Friday, January 15, 2010

Movie Review: High Life

High Life ***
Directed By: Gary Yates.
Written By: Lee MacDougall, based on his play.
Starring: Timothy Olyphant (Dick), Stephen Eric McIntyre (Bug), Joe Anderson (Donnie), Rossif Sutherland (Billy).

Canadian movies, especially English Canadian movies, have a reputation of being rather austere and pretentious - movies made for a small audience that feature weird sex, strange violence and are essentially movies that no one in their right mind would actually want to watch. The rare attempt at an audience pleaser is usually met with apathy from audiences who do not want to see something that feels like an American movie with lower production values. This is why High Life was such a pleasant surprise when I saw it at the Toronto Film Festival. This is a Canadian film, if given the chance, I think a lot of audience members will actually quite enjoy.

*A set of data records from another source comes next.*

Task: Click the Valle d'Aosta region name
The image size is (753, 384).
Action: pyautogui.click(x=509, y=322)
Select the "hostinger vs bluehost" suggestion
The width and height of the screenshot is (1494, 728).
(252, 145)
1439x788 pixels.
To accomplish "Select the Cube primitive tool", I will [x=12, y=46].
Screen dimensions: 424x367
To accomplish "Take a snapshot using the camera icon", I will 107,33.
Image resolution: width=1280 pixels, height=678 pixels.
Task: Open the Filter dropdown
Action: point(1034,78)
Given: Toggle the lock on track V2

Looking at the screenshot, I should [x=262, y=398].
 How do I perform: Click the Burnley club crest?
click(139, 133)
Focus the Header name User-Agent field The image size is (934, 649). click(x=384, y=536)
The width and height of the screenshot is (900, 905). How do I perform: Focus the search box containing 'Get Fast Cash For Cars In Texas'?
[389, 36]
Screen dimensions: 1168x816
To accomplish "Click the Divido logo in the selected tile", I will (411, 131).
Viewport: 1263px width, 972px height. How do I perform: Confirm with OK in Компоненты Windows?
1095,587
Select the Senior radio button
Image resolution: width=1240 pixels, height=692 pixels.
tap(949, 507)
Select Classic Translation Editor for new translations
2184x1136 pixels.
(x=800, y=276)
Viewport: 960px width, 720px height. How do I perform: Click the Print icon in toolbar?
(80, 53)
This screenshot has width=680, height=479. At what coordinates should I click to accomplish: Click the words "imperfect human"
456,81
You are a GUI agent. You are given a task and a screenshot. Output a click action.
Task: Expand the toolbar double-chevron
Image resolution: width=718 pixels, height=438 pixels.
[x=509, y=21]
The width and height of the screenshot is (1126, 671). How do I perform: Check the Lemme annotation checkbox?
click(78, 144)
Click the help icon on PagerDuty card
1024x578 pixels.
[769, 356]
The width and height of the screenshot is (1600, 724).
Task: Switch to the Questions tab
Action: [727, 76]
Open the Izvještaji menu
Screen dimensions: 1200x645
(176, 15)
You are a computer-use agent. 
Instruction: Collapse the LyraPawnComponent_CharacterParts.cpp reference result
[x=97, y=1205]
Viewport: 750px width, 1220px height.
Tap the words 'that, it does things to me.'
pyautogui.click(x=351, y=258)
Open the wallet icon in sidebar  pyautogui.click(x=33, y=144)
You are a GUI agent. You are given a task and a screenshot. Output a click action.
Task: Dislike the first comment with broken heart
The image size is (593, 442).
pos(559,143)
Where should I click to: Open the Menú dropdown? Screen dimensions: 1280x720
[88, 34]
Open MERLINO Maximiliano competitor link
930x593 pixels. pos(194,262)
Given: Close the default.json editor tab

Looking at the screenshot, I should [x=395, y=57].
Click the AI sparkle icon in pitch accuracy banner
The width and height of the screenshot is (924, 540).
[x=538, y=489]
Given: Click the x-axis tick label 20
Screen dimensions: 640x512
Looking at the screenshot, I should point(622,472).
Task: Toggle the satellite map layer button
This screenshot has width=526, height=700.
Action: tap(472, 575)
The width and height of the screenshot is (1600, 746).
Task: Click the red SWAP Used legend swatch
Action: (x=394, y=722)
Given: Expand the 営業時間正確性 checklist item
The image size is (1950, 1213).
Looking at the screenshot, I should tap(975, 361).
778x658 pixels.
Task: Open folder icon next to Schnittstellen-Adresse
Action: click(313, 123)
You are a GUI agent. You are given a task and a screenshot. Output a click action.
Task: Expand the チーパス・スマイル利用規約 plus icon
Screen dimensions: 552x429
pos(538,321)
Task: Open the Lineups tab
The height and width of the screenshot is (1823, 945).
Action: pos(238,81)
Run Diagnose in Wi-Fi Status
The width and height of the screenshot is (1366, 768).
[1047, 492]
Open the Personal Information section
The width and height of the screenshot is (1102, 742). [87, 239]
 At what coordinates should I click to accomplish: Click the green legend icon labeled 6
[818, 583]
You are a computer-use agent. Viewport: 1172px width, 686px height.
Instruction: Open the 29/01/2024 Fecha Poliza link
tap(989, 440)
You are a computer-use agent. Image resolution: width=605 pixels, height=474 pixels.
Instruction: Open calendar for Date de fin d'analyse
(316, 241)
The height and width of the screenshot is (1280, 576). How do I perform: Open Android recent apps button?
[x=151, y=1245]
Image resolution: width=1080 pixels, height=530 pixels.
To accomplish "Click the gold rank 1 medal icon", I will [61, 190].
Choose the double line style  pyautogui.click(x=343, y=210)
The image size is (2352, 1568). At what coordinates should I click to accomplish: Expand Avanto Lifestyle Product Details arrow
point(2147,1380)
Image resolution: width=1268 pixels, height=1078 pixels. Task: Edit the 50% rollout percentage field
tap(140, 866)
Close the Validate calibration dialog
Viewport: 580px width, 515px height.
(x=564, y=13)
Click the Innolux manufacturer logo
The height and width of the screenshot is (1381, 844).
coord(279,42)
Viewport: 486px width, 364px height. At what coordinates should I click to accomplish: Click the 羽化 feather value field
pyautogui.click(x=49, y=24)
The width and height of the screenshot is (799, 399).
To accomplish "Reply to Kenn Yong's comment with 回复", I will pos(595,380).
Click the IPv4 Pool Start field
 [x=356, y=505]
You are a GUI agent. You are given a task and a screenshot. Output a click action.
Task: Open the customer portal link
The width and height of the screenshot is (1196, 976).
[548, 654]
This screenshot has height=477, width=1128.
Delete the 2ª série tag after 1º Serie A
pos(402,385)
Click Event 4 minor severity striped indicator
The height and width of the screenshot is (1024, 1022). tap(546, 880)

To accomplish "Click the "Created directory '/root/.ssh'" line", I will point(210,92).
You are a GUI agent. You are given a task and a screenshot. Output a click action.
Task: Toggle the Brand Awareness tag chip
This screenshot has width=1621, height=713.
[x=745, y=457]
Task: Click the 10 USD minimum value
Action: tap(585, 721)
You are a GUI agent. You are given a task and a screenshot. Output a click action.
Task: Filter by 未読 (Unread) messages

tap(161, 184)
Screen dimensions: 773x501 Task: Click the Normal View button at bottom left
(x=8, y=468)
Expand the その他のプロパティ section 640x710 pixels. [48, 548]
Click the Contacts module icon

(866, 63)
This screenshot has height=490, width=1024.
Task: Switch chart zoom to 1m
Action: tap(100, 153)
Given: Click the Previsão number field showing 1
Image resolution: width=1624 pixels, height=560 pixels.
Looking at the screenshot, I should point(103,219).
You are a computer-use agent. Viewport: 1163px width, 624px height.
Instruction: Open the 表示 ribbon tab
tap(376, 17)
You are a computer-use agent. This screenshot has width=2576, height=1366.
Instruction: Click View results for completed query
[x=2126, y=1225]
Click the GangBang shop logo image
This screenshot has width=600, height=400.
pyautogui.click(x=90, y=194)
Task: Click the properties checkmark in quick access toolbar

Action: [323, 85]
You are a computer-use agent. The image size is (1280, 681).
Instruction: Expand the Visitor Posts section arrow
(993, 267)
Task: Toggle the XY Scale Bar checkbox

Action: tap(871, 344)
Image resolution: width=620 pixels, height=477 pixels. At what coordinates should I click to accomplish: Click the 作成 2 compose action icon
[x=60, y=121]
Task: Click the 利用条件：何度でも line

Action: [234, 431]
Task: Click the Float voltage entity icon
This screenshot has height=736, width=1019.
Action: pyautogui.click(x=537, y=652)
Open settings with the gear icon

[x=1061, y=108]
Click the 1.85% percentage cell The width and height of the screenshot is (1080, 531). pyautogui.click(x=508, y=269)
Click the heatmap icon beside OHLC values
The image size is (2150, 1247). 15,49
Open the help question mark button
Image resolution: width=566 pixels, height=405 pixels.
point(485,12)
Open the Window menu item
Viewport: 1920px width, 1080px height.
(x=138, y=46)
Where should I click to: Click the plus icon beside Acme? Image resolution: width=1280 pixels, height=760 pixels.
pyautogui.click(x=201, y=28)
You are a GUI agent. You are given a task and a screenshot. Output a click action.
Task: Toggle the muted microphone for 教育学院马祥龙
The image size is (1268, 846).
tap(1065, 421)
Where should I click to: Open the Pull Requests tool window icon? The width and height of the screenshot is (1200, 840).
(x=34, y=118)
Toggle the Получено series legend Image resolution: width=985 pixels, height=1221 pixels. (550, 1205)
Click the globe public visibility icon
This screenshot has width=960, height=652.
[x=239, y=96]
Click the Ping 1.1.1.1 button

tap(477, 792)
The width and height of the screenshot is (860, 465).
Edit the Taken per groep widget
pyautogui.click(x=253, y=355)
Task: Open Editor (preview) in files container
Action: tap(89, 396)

The film stars Timothy Olyphant as Dick, a morphine addict living in Winnipeg in the early 1980s. He has spent time in jail, and now has a job as a janitor at a hospital. It is not a great life, but it suits him. Then his old cellmate Bug (Stephen Eric McIntyre) gets out of prison, and promptly gets Dick fired. Bug is also a morphine addict, but he is prone to violent outbursts and uncontrollable fits of rage. Dick likes Bug, but cannot control him. Bug immediately wants to start planning a new "job”, but Dick is resistant. Anything that involves Bug, involves the risk of violence.

But then an idea comes to Dick. The banks have these new fangled things called ATMs, and the occasionally these machines needed to be repaired by maintenance men. If Dick, Bug and their team - tech expert Donnie (Joe Anderson) and pretty boy Billy (Rossif Sutherland) can convince the bank that the machines need to serviced, then they can come in and pretend to be repairman and steal all of the money out of the backs of the machines.

Of course the is ridiculous. In real life, it would probably turn out just like it turns out in this movie. Completely and totally screwed up. The plan essentially to get Donnie to use the debit cards he has stolen to withdraw a lot of different amounts of money to get the receipts. Billy will then go to the teller and tell them that when he requested $60 the machine gave him $600. They think the reaction of the bank will be to call in the repairman, which Dick and Bug will pose as. Instead, things go horribly wrong, no repairman are called in. Bug gets fed up, and decides to hold the armored car that pulls up in front of the bank. A shootout occurs, and things just get more screwed up from there.

The movie moves at lightning speed throughout its entire running time. Director Gary Yates has obviously studied his Martin Scorsese and Quentin Tarantino movies, as the movie opens with the track “Mama Told Be Not to Come”, and continues with the classic rock soundtrack throughout (the characters particularly seem to love April Wine). His camera also is continuously moving, but unlike many directors who try and do this, Yates actually knows how it do properly.

The film is based on a play by Lee McDougal (who also wrote the screenplay), which I later learned took place entirely in Dick’s apartment, and then the car outside the bank during their botched bank robbery. They decided to “open” the play up, and add in the action to make it more cinematic. And while I think they achieved that goal, I almost wonder if the movie would not have been more effective had they simply found a cinematic way to stick to the play. The best scenes in the movie are the ones where the characters bicker at each other constantly. The action sequences that close out the movie, while well made, seem a little too by the numbers to be truly exciting. But that’s a minor problem. Most Canadian films are made with a very small audience in mind. Here is a movie that is entertaining from start to finish. While it may not reinvent the wheel, it does what it does very well. The performances are all top notch, the direction and writing well done. This is an audience pleaser.